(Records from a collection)
Segment Open
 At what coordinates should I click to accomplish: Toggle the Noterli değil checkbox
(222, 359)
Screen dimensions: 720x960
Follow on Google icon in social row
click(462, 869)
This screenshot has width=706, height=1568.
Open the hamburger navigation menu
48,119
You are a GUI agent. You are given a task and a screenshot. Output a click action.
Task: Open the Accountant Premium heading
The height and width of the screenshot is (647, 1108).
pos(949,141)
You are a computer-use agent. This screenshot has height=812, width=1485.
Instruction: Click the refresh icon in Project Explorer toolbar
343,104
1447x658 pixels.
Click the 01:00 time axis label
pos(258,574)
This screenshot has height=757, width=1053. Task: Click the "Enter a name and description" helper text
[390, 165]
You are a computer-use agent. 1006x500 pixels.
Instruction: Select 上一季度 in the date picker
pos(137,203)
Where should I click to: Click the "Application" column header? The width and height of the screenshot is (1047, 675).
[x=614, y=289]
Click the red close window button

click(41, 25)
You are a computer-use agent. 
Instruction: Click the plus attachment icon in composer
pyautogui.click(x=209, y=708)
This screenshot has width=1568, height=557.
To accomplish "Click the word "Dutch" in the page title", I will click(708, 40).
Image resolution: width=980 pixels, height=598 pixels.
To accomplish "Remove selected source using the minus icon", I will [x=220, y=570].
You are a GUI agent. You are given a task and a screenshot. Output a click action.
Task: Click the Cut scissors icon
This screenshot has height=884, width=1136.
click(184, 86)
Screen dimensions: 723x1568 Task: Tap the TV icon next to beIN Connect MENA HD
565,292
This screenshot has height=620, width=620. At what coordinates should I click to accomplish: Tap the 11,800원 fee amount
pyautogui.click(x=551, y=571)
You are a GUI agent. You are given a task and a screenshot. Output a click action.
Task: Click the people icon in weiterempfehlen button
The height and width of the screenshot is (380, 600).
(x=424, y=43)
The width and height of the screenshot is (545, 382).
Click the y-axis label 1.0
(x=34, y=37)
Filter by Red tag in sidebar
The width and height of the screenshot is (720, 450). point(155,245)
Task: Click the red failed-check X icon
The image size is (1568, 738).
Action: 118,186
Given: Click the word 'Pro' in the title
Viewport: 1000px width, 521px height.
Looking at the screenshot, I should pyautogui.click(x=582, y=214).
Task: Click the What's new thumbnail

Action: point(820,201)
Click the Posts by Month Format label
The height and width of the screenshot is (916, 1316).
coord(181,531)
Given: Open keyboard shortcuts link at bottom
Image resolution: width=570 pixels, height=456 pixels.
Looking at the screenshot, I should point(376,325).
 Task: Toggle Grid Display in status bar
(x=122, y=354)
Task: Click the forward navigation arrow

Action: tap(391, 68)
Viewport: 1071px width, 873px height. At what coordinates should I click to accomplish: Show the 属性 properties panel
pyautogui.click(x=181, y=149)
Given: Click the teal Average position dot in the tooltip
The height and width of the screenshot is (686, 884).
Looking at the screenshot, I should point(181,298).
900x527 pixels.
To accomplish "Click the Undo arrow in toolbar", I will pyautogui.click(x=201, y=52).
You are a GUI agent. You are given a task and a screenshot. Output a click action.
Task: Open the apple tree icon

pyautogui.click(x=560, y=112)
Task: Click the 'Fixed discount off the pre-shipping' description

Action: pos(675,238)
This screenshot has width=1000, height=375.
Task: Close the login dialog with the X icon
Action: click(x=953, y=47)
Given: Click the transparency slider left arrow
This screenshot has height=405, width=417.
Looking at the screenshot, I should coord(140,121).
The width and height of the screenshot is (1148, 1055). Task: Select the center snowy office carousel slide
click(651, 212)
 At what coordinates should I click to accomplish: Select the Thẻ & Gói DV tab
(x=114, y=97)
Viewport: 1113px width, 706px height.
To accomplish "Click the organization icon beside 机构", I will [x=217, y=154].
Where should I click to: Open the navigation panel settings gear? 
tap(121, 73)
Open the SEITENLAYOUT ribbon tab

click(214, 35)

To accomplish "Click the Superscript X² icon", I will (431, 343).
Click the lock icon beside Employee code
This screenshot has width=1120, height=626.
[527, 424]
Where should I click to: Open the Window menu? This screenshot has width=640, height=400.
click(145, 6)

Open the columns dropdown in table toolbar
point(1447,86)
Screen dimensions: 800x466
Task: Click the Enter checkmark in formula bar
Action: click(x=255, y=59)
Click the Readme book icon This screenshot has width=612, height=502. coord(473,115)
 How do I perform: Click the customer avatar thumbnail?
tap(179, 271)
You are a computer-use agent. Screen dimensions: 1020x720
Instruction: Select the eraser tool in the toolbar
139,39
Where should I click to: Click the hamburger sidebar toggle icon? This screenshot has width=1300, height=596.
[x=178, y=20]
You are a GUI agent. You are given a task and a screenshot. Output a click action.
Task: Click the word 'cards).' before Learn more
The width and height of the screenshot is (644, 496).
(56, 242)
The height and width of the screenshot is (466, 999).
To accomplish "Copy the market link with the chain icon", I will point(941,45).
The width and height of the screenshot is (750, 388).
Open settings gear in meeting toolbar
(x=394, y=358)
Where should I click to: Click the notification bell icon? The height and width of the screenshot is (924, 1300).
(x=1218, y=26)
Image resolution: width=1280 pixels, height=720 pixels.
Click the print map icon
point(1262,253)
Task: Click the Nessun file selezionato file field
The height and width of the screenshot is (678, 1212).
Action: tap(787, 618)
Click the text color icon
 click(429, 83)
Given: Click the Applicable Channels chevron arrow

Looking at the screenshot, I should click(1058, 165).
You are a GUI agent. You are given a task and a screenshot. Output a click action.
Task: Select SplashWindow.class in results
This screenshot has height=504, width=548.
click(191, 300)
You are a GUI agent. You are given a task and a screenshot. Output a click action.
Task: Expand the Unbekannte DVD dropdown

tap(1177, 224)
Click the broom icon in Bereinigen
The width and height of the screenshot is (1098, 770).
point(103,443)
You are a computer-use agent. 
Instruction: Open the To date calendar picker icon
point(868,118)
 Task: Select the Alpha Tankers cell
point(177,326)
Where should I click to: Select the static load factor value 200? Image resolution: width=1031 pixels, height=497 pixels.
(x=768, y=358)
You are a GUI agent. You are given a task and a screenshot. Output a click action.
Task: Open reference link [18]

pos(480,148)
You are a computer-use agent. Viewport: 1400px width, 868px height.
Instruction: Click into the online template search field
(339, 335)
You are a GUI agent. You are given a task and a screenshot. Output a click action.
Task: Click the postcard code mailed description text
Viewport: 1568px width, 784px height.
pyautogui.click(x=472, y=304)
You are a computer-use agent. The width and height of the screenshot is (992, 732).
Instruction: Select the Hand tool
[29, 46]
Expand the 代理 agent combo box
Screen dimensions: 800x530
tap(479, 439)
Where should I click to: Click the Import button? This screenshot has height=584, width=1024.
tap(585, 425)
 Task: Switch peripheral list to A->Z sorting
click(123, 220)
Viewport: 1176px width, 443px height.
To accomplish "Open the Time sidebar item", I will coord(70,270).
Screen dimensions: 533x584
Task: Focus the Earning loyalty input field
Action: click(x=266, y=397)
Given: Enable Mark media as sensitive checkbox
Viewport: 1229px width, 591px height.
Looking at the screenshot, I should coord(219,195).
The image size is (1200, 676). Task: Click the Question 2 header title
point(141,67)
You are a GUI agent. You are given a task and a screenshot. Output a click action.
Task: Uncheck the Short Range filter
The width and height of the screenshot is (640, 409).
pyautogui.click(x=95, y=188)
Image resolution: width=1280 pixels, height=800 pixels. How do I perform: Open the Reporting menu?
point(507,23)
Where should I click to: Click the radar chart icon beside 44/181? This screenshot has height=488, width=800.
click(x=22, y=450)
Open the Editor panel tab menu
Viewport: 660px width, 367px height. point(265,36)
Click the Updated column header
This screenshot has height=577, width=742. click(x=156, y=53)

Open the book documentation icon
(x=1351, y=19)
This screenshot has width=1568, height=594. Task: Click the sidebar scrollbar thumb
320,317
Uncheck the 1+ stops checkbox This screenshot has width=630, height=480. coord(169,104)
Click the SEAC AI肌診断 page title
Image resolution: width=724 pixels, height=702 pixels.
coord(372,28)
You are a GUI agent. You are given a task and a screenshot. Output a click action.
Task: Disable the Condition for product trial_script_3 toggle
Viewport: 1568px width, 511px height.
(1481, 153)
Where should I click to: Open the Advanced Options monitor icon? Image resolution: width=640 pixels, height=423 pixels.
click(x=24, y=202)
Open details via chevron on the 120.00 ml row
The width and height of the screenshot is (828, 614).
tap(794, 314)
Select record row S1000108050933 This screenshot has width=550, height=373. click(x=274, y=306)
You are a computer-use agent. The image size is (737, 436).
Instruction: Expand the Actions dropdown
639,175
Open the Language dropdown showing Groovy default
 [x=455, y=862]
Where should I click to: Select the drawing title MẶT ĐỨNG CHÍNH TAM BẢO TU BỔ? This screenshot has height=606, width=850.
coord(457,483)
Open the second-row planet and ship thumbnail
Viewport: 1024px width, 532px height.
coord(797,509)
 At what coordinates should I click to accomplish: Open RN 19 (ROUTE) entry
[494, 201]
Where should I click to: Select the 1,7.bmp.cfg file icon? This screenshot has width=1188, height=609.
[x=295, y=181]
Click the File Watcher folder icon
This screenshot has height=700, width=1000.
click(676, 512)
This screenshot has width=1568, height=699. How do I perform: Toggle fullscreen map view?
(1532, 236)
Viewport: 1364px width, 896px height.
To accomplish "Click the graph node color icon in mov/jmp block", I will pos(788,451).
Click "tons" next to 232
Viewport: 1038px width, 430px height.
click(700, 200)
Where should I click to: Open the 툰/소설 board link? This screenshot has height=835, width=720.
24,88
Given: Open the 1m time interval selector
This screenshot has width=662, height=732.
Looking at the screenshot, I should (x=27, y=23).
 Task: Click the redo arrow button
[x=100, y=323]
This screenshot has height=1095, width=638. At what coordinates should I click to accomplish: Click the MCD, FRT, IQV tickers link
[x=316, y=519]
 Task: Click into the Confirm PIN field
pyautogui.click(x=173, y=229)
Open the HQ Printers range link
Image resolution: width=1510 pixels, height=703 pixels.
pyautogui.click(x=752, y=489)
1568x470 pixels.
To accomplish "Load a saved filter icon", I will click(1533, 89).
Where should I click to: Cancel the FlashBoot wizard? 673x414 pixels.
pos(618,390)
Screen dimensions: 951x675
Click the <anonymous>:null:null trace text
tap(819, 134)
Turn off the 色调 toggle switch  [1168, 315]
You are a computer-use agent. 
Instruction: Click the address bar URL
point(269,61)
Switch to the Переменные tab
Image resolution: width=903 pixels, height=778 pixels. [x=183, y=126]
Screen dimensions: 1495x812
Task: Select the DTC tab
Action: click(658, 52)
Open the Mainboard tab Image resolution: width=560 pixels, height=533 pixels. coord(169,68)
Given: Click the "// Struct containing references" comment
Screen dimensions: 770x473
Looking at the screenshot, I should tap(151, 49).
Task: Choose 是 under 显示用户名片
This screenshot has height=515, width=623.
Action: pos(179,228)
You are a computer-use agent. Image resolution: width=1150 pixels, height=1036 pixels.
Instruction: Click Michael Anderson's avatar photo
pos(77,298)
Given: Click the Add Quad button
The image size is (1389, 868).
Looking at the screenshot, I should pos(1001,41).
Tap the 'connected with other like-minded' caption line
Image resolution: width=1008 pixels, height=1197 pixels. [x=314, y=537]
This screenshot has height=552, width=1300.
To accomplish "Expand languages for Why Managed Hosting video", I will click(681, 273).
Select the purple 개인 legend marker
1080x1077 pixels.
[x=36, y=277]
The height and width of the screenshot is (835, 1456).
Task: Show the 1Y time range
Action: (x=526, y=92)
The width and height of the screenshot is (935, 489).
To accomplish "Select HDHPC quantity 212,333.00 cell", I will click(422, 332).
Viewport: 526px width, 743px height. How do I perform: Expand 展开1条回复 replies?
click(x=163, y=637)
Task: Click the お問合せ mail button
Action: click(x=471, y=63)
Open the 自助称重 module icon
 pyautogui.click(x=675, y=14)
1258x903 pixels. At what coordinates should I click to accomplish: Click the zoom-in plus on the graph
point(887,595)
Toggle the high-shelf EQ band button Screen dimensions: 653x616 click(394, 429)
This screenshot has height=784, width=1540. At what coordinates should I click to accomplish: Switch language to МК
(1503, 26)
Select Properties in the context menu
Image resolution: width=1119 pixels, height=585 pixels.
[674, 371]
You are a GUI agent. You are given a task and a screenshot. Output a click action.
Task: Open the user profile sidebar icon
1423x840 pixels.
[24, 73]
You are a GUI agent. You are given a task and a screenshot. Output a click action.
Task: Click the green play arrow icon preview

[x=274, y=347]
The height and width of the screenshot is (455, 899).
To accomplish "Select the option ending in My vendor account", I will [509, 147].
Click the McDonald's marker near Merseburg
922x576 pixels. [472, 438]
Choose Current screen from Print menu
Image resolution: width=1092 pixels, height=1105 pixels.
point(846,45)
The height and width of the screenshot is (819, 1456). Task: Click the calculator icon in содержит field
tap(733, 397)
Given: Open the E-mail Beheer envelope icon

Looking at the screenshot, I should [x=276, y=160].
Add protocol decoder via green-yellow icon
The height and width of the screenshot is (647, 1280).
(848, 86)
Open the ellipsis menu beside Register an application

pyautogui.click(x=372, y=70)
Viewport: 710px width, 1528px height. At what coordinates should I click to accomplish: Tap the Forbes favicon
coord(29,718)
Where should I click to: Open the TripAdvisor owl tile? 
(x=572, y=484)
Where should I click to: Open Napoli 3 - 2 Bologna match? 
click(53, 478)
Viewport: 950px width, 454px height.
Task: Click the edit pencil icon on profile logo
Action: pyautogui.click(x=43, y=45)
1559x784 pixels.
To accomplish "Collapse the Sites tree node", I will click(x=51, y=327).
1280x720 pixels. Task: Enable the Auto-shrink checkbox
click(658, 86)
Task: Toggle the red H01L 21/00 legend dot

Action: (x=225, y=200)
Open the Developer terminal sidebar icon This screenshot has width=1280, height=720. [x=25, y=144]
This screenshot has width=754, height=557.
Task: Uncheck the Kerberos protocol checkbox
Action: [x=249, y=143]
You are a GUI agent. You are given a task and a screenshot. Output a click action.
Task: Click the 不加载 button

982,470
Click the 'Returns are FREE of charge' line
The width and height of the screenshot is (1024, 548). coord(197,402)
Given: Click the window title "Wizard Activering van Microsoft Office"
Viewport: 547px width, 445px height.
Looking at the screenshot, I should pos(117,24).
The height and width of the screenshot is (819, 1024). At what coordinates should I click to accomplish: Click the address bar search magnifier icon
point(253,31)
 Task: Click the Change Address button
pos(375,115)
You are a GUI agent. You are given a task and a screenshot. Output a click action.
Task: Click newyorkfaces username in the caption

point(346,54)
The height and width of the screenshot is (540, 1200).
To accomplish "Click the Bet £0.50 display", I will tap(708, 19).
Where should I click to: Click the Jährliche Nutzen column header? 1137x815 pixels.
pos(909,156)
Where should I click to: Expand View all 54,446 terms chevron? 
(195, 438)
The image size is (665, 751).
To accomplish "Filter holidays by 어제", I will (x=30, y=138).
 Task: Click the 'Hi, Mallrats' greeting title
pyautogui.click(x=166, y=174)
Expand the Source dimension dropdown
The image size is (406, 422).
Segment Closed
■ WHAT YOU ARE ASKED TO DO: Restate word for word the lines of the data above, starting at the line containing "This screenshot has height=504, width=548." and ending at the line containing "You are a computer-use agent. The width", both included, and nothing more.

■ RESPONSE AREA:
This screenshot has height=504, width=548.
click(191, 300)
You are a GUI agent. You are given a task and a screenshot. Output a click action.
Task: Expand the Unbekannte DVD dropdown

tap(1177, 224)
Click the broom icon in Bereinigen
The width and height of the screenshot is (1098, 770).
point(103,443)
You are a computer-use agent. 
Instruction: Open the To date calendar picker icon
point(868,118)
 Task: Select the Alpha Tankers cell
point(177,326)
Where should I click to: Select the static load factor value 200? Image resolution: width=1031 pixels, height=497 pixels.
(x=768, y=358)
You are a GUI agent. You are given a task and a screenshot. Output a click action.
Task: Open reference link [18]

pos(480,148)
You are a computer-use agent. Viewport: 1400px width, 868px height.
Instruction: Click into the online template search field
(339, 335)
You are a GUI agent. You are given a task and a screenshot. Output a click action.
Task: Click the postcard code mailed description text
Viewport: 1568px width, 784px height.
pyautogui.click(x=472, y=304)
You are a computer-use agent. The width and height of the screenshot is (992, 732).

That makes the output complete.